The third basis of Garrison's motion is that the court "misunderstood" the facts since it "adopted an interpretation of facts advanced by the Town, not Garrison." In contrast to Garrison's assertions, the court did consider Garrison's errata sheet to his November 5, 1999 deposition, his telephone records, his January 12, 2000 affidavit and DeCoursey's December 16, 1999 affidavit. The court did not wholesale adopt Garrison's interpretation of the events since the telephone records do not demonstrate what he claims they do. On the contrary, the telephone records merely state when Garrison called various E.E.O.C. employees and the length of the calls rather than indicate the substance of the conversations. The court believes that the timeline of events proffered by Garrison's attorney is based on an assumption of what transpired, not record evidence of what actually happened. Furthermore, the telephone records to not show calls from the E.E.O.C. to Garrison; the interpretation Garrison's attorney offers may not be the complete picture. Although Garrison spends much time again attempting to convince the court that the telephone records demonstrate a genuine issue of material fact, the court has already considered this argument and rejected it. Garrison's fourth ground for reconsideration is unavailing for two reasons. First, it relies on additional evidence offered after the court already ruled on the motion for summary judgment without explaining why the affidavit could not be procured earlier. Second, it is irrelevant. Even if the Town knew of Garrison's impending lawsuit prior to July 16, 1999, the fact remains that he did not file a complaint with the court until July 16, 1999 (D.I. 1). Contrary to Garrison's assertions, the end period on the statute of limitations is not when the employer receives notice of a lawsuit but rather when it is filed with the court. The issue before the court was when Garrison had notice of his right to sue and when he chose to exercise it, not what the Town knew and when it knew it. Therefore, Garrison's fourth ground does not merit reconsideration by the court.

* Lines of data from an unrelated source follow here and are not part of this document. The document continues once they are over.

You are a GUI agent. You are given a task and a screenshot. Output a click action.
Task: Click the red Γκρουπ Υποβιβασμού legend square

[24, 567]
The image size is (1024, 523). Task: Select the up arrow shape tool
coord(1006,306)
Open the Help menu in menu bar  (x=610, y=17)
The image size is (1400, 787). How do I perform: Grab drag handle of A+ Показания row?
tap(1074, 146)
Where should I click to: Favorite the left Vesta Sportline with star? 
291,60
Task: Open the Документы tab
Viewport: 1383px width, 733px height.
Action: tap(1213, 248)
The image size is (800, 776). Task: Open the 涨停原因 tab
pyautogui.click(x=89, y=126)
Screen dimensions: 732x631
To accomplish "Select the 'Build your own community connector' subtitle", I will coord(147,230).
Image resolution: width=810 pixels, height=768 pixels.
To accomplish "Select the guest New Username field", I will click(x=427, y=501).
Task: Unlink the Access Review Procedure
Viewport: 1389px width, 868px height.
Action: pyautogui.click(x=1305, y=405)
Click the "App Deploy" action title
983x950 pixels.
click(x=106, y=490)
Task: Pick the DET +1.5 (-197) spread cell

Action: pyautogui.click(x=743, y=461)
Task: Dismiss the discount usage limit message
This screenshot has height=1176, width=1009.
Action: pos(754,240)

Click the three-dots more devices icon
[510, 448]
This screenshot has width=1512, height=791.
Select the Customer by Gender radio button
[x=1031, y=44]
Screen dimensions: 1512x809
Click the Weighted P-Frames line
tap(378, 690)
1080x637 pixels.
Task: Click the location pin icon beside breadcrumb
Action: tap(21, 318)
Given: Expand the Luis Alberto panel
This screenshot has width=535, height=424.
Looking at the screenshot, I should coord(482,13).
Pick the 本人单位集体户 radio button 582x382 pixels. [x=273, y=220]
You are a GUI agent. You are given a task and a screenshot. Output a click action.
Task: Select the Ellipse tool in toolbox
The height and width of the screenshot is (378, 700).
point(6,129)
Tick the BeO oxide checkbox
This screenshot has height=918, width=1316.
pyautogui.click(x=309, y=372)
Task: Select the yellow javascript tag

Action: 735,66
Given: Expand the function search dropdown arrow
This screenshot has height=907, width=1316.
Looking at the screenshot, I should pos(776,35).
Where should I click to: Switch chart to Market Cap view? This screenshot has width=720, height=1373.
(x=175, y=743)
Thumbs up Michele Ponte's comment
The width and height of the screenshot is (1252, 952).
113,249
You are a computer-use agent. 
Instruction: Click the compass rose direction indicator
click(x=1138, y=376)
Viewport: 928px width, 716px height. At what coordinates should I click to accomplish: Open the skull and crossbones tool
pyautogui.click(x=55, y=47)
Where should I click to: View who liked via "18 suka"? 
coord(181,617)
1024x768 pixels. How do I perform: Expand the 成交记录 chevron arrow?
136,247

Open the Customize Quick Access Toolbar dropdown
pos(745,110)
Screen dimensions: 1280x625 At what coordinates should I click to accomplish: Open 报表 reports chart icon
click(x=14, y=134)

For example, the telephone records indicate that Garrison called DeCoursey on March 15, 2000. This is not inconsistent with the court's statement that DeCoursey and Garrison spoke at the "end of February or the beginning of March" and told him that he did not need a right to sue letter to file suit.

As Garrison admits in his deposition, DeCoursey returned some of his calls. It is not for the court to guess the substance of these conversations. Instead, it must rely on record evidence.

On the contrary, the affidavit filed by Garrison's attorney describes events which happened well before the onset of this action. That the evidence was not submitted at that time speaks to its materiality to the issue on summary judgment; if Garrison's attorney considered the timing of her retention material, she presumably would have highlighted it in her brief. In any event, even if the court were to consider the affidavit, it would not change its ruling.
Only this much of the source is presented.